Une vision à 360 degrés sur le riche relief de notre pays et sur celui de nos voisins, du Cervin au Chasseral, de l’Eiger aux Grandes-Jorasses et de la Jungfrau aux Dents-du-Midi.

Nous devinons même, au loin, se découpant à peine, le massif des Vosges. Devant nous s’étend à perte de vue une symphonie enneigée, un festival de sommets. Ainsi que le souligne joliment l’un des passagers, nous naviguons en apesanteur.

Notre parcours et le temps dégagé nous permettent d’admirer le Rhône se jetant dans le lac Léman.

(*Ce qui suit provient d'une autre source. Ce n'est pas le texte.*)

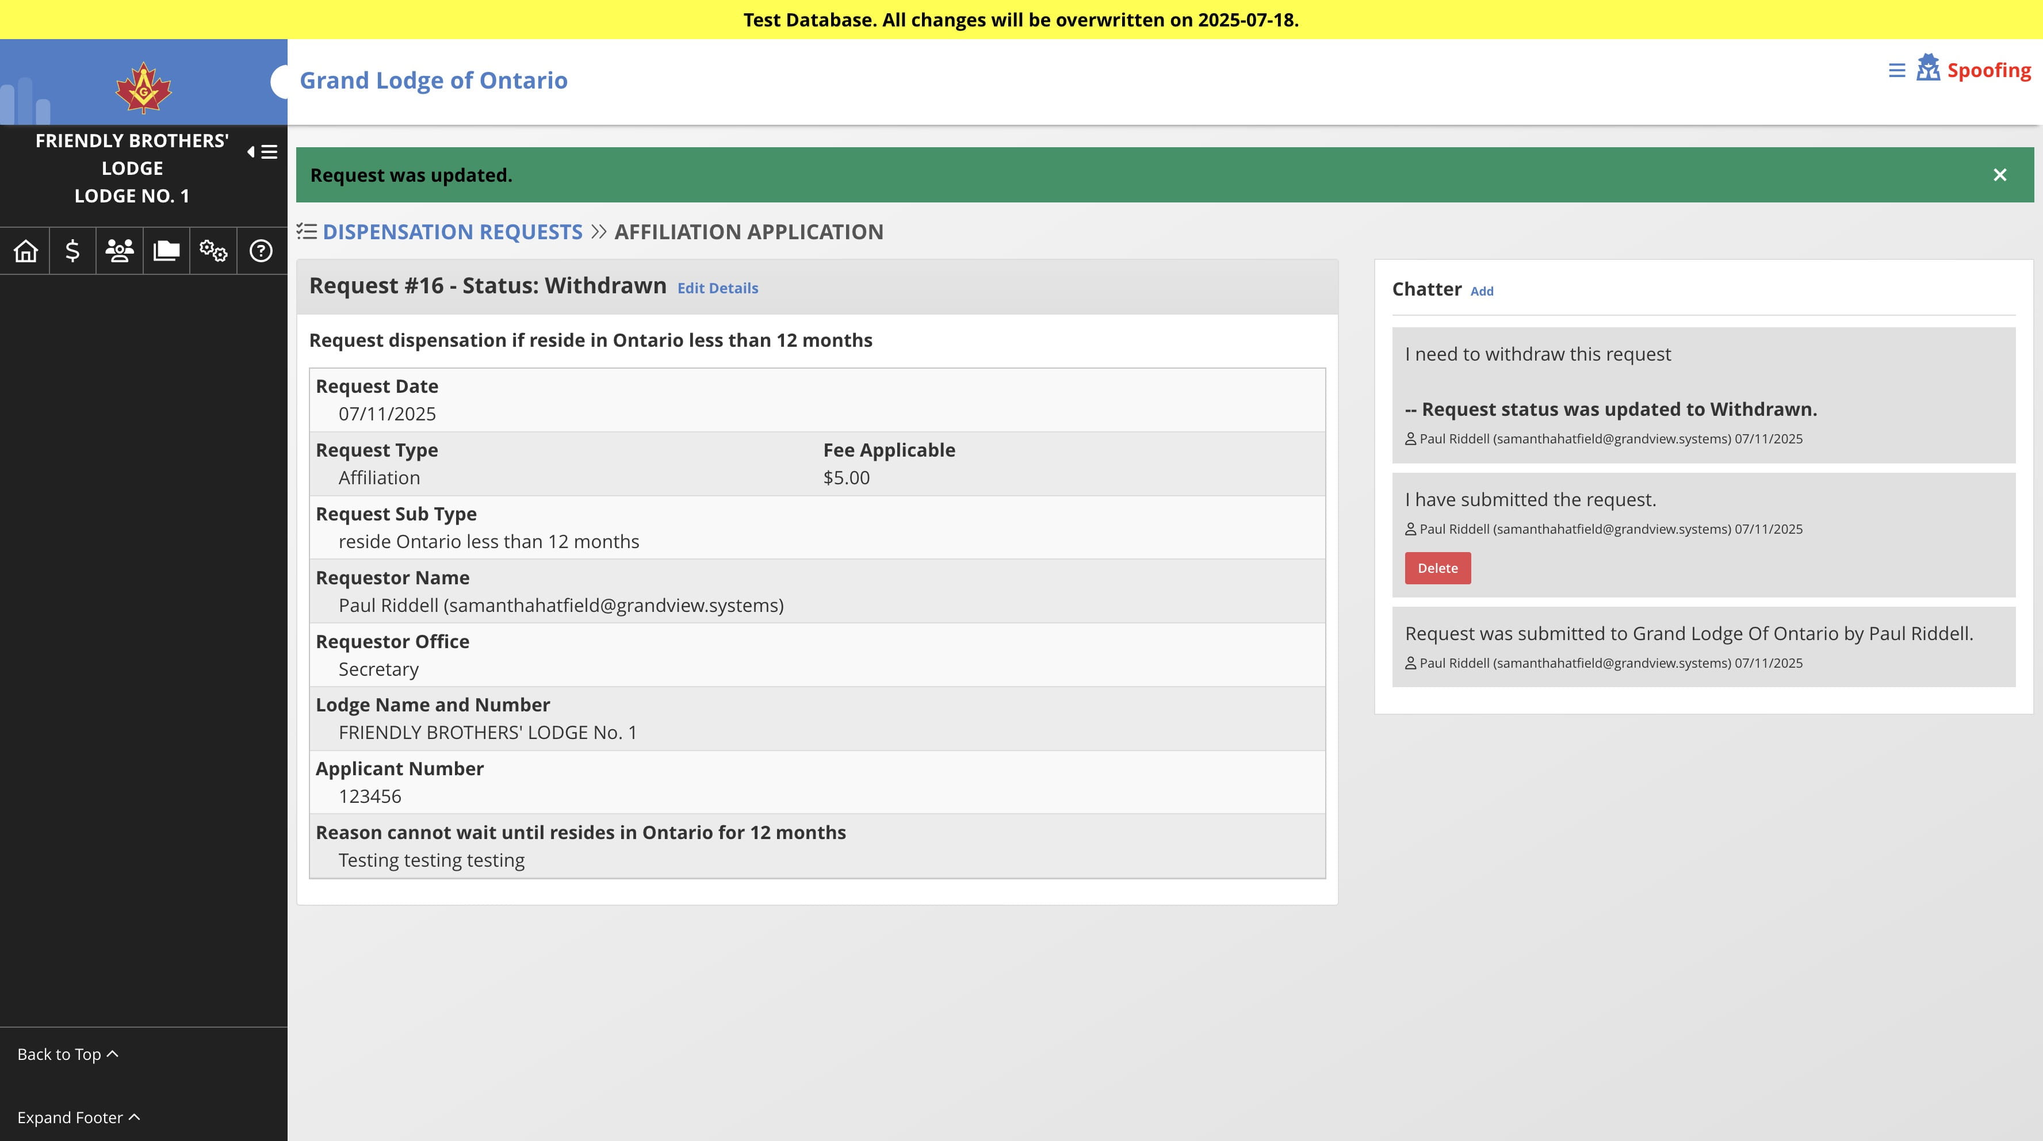The image size is (2043, 1141).
Task: Expand the footer
Action: point(79,1117)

«Vous êtes des privilégiés…» Loin de nous l’idée de contredire François Chappuis! D’autant plus que nous commençons à apercevoir le lac Léman, ou plutôt la mer de brouillard qui le recouvre. Nous n’échangerions notre place contre celle des riverains pour rien au monde.

Pourtant, il sera bientôt l’heure de rejoindre le plancher des vaches. Nous survolons à présent la plaine du Rhône qui, fort heureusement, est quant à elle bien dégagée: nous distinguons sans peine, à droite, Villeneuve et Le Bouveret, à gauche, Aigle et Vionnaz. «Puis-je avoir votre attention, s’il vous plaît?» En quelques mots, Simon Drake nous explique la position que nous devrons adopter à l’atterrissage: dos calé contre la nacelle, mains arrimées à des poignées, genoux légèrement pliés pour absorber le choc.

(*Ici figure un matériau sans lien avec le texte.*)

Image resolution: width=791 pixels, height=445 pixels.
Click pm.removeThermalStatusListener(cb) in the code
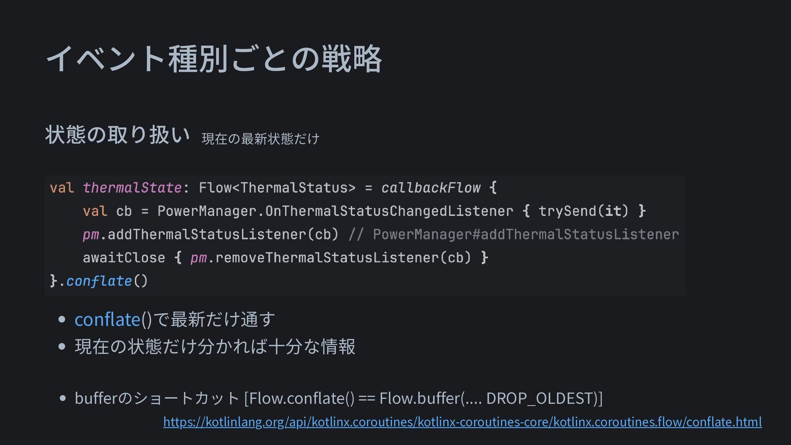point(330,258)
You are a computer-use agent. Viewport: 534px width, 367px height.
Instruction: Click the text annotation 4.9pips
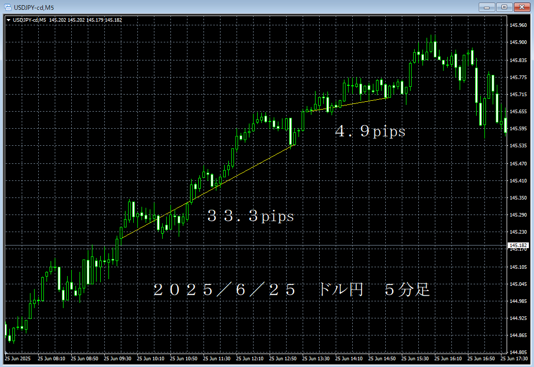tap(371, 131)
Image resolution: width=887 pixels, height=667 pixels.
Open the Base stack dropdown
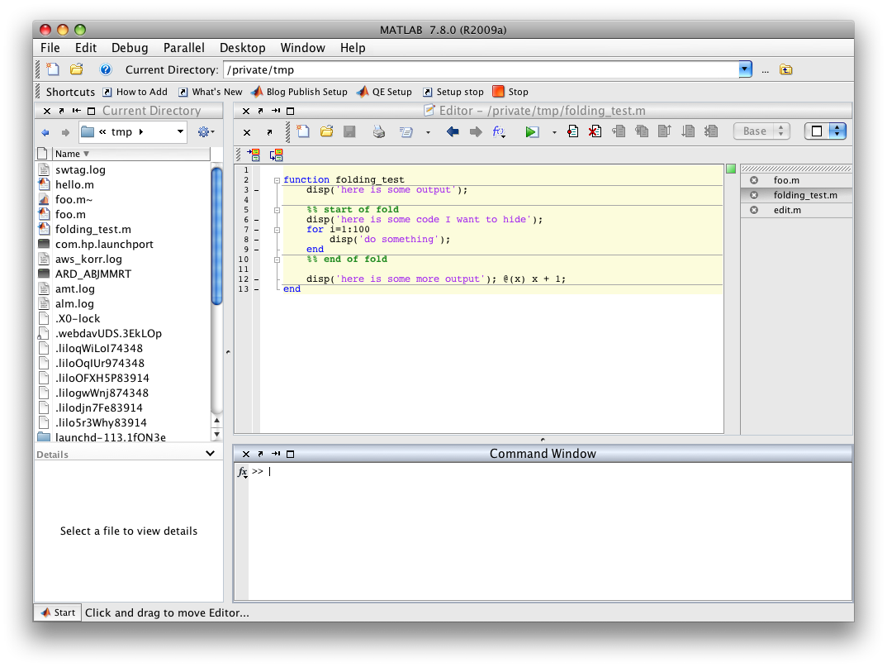(x=761, y=131)
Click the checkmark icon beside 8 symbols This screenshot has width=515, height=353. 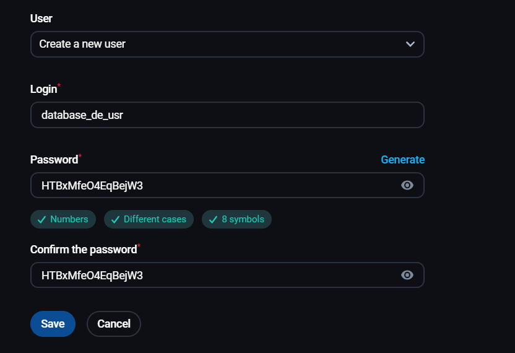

Nous amorçons la descente. Notre pilote actionnant moins souvent les brûleurs, l’air contenu dans le ballon refroidit vite. Nos oreilles commencent à se boucher. Sous nos pieds, les champs enneigés se rapprochent. «En hiver, nous pouvons nous y poser sans problème. En été, avec les cultures, les possibilités sont restreintes.»

Atterrissage sportif

«Prenez la position d’atterrissage!» Le premier impact, assez abrupt, nous surprend. Mais l’aventure n’est pas terminée. La montgolfière reprend un peu d’altitude, le vent l’entraîne sur une dizaine de mètres. La nacelle vacille, oscille… et finit par se coucher sur son flanc. «Un atterrissage un peu sportif, reconnaît François Chappuis. Mais ce n’est pas inhabituel.» Pas de quoi en entamer la bonne humeur des passagers: tous affichent un large sourire. «Nous venons de vivre une expérience rare, exceptionnelle», s’exclame le Lausannois Gérald Bovey. Idem pour sa fille Stéphanie, ainsi que pour Carole Combastel, originaire de Château-d’Œx mais établie à Nyon, venue avec son compagnon pour fêter ses 50 ans: «J’ai adoré!»

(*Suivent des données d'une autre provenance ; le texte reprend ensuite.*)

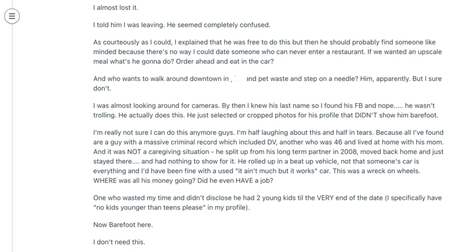Click the redacted word after "downtown in"
Viewport: 454px width, 252px height.
pos(238,79)
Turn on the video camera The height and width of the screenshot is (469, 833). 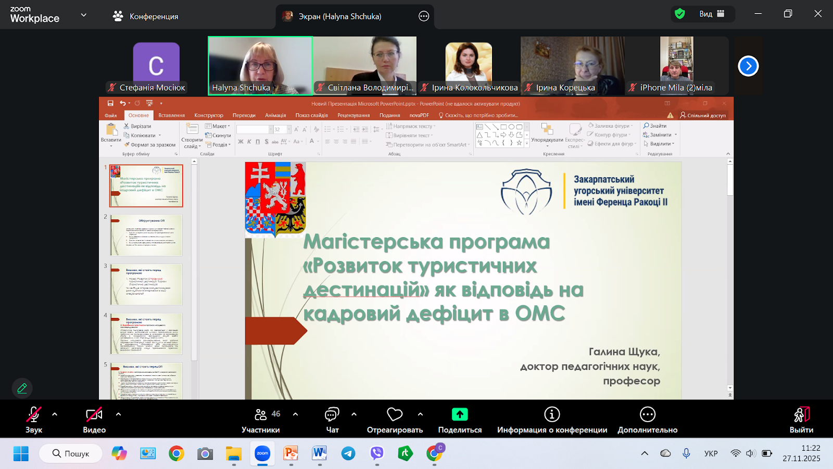point(94,419)
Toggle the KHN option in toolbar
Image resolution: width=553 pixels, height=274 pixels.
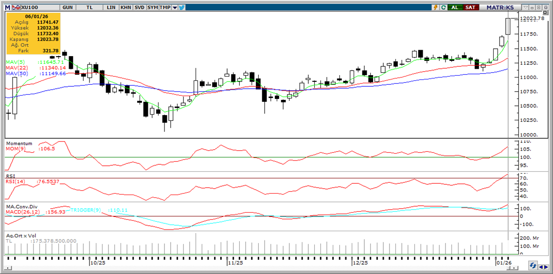click(125, 7)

L’atterrissage peut s’avérer une expérience renversante.

Ne reste plus, une fois le ballon dégonflé et remballé, et la nacelle tractée sur la remorque du minibus qui nous mènera à bon port, qu’à partager l’apéro des survivants, ainsi que le surnomme malicieusement François Chappuis. Vin blanc – cuvée des aérostiers! –, saucisson et fromage L’Étivaz: quoi de mieux pour clore en beauté cette expédition hors du commun.

Le temps dégagé permet aux aérostiers d'admirer le Rhône se jeter dans le lac Léman.